Monday, February 10, 2014

Redshift table optimizing with SORTKEY and DISTKEY.

People ask if it is good idea to split a big table into multiple tables based on values of column, for example date. This is an interesting question as Redshift supplies DISTKEY option for table definition already.

Keeping in mind that Redshift is a MPP database management system, which distributes data among its cluster. "The goal in selecting a table distribution style is to minimize the impact of the redistribution step by locating the data where it needs to be before the query is executed." (See detail from Redshift doc). So, "partition" a huge table in Redshift should be taken cared by DISTKEY.

Another key for optimizing Redshift table design is SORTKEY. I will think DISTKEY and SORTKEY together as "index" in Redshift. Also, it is good to keep in mind the order of sort keys.

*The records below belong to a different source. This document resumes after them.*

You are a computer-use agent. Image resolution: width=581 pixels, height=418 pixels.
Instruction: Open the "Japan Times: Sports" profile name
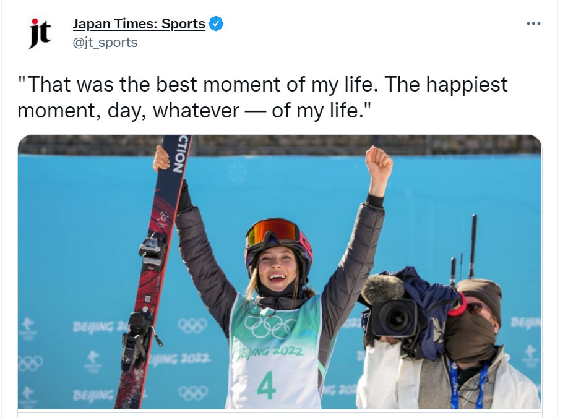tap(139, 24)
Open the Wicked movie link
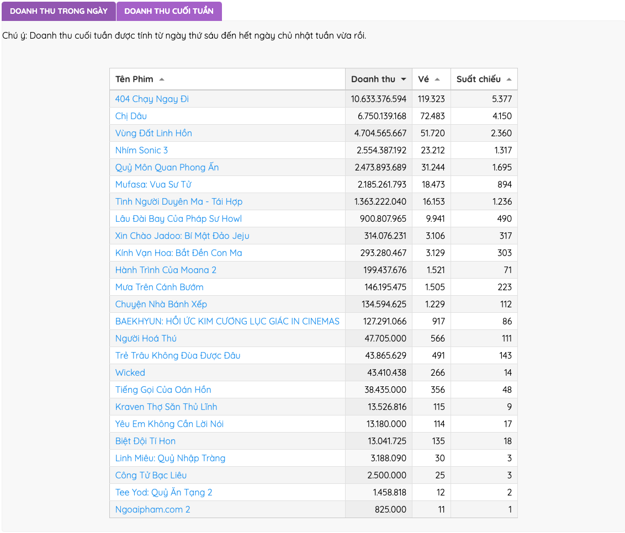 point(130,373)
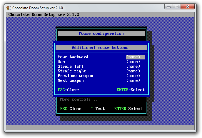Click the Move backward label
This screenshot has width=202, height=138.
click(73, 57)
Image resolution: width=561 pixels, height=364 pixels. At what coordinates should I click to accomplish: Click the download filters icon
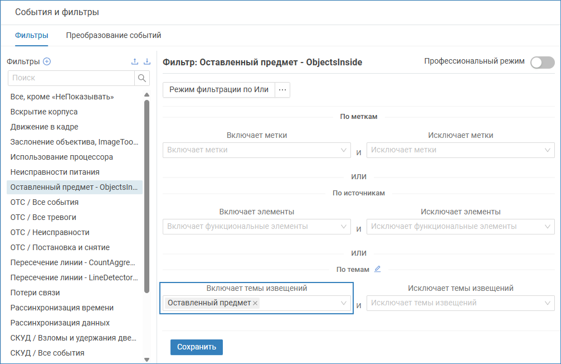(147, 62)
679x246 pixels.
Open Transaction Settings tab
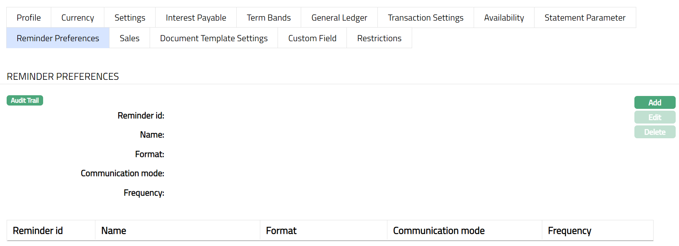click(x=425, y=18)
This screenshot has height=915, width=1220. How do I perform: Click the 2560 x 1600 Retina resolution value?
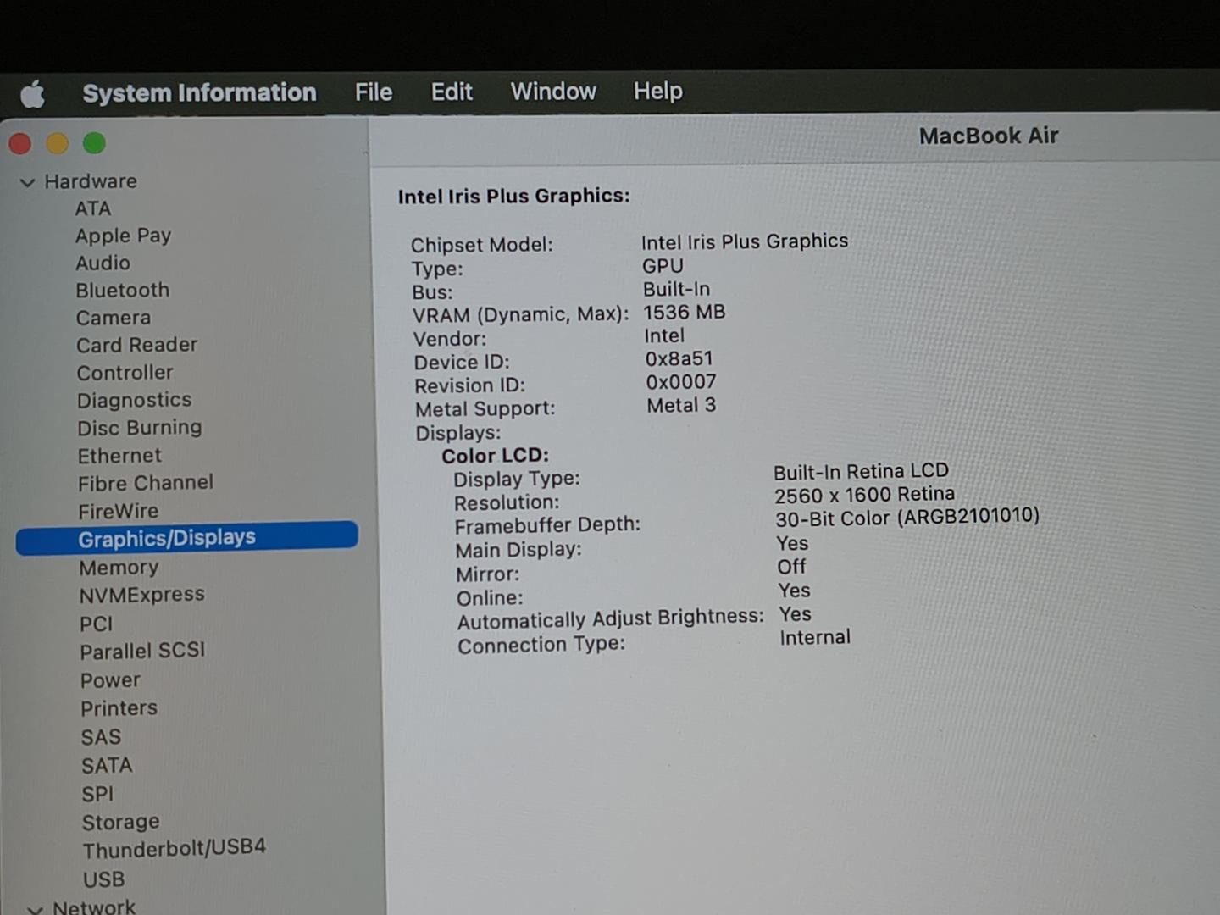pyautogui.click(x=864, y=495)
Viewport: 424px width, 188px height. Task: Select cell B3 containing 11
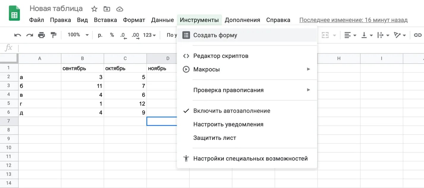click(x=83, y=86)
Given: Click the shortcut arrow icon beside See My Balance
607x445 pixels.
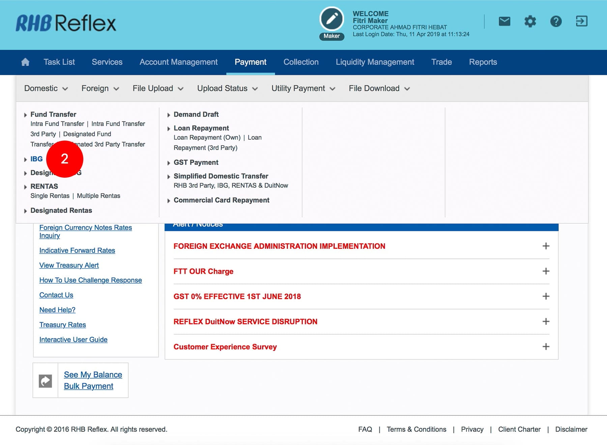Looking at the screenshot, I should point(46,381).
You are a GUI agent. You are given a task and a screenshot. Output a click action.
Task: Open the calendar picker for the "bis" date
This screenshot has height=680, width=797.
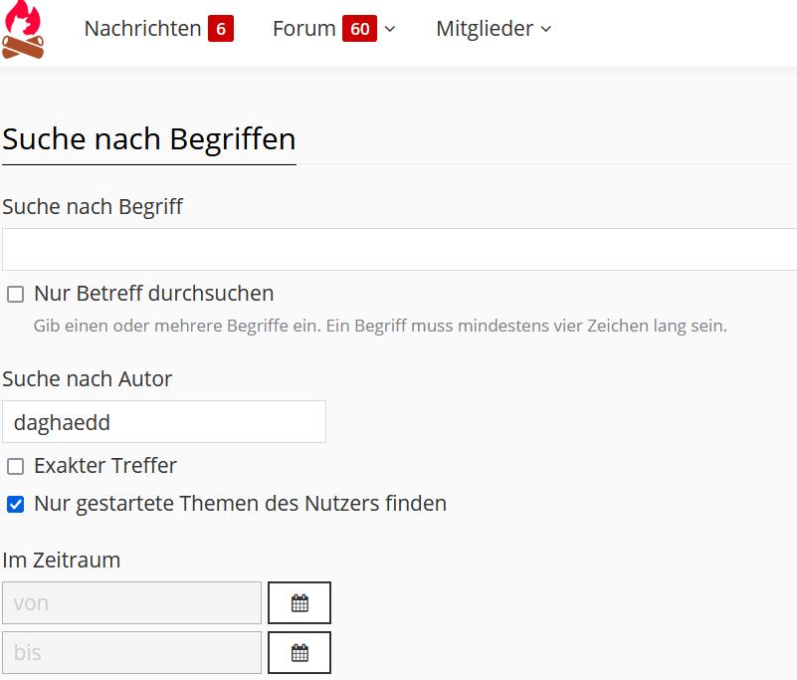[299, 653]
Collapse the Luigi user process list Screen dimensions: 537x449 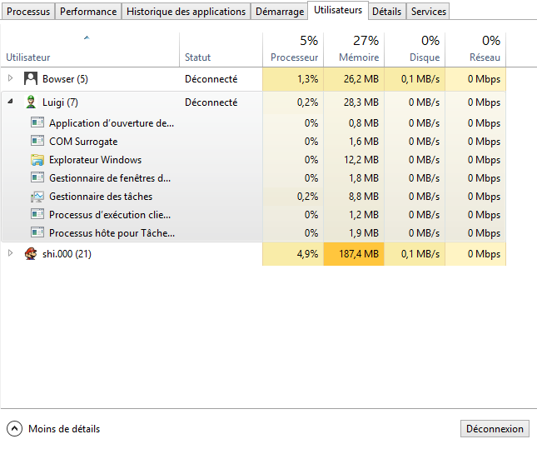pos(10,102)
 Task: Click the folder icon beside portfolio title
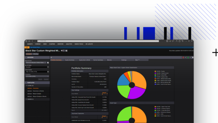[x=67, y=50]
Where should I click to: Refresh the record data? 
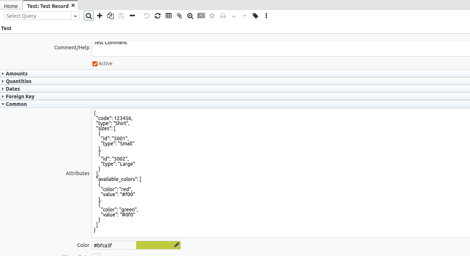158,16
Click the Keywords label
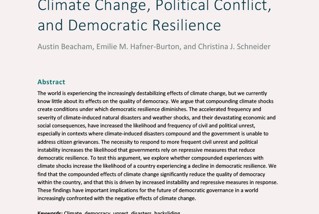Screen dimensions: 319x214 click(x=50, y=212)
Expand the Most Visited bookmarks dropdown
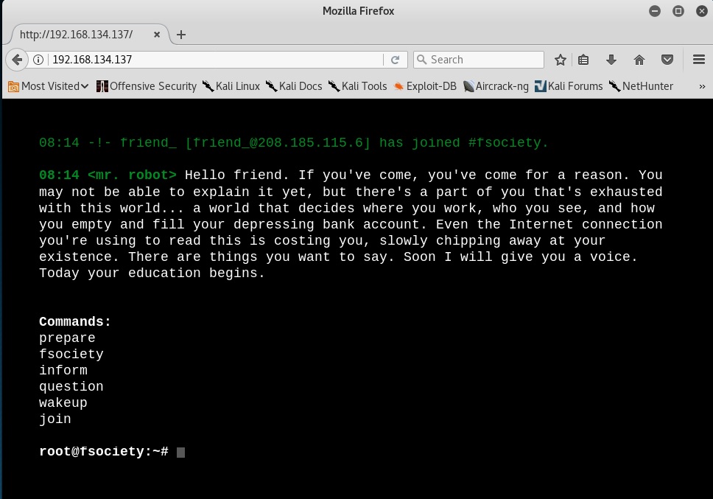This screenshot has width=713, height=499. click(x=49, y=86)
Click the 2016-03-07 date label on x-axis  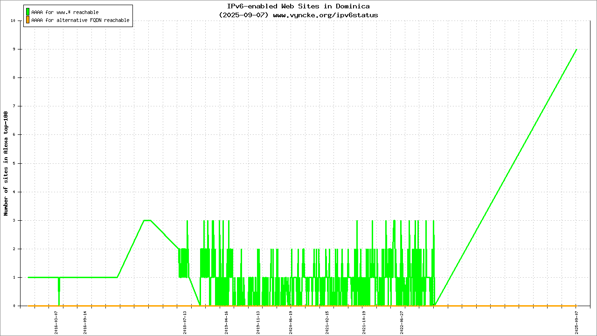click(x=56, y=322)
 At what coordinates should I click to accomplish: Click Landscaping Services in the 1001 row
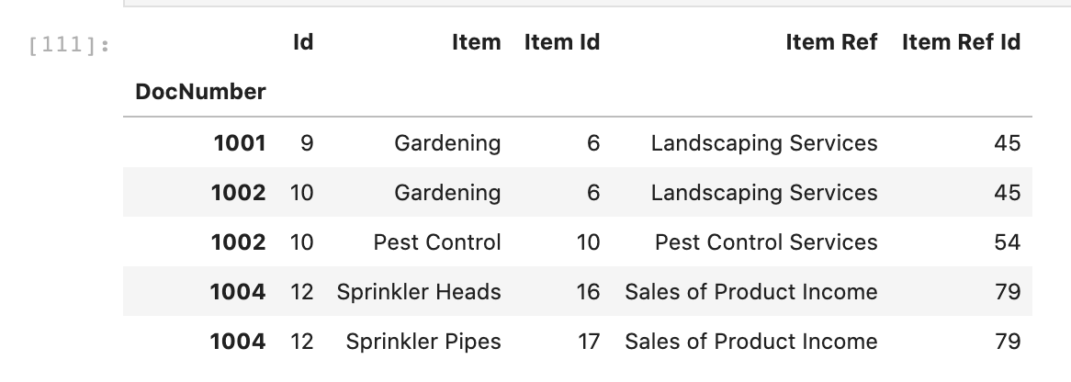tap(764, 143)
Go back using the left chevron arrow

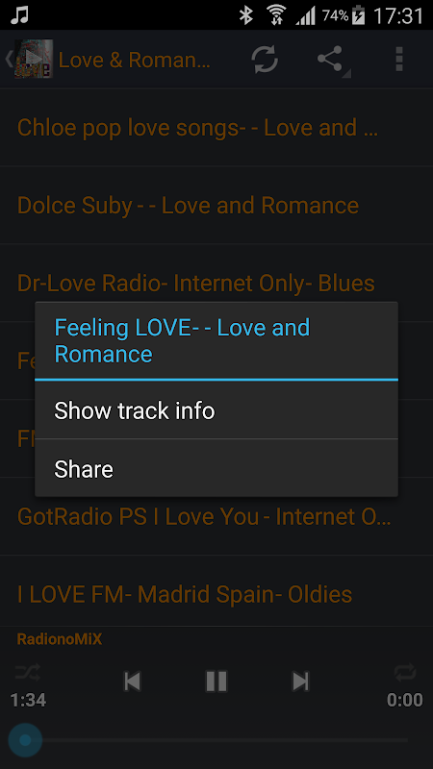9,59
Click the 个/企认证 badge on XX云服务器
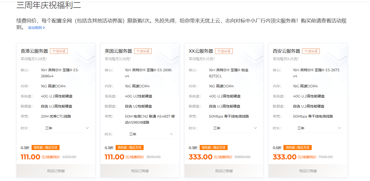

For example, if sort key is defined as SORTKEY(col1, col2), it should be good practice to know col1 has less variant values than col2 does. Also, making joined columns as sort key will help on performance of table join as a merge join may happen (see detail from Redshift doc).

Redshift have awesome online document to describe how to tune table. BTW, Redshift is a relational database. But, it is most likely not good idea to use it as your transaction database. Better to use Redshift for data warehouse instead of data mart platform.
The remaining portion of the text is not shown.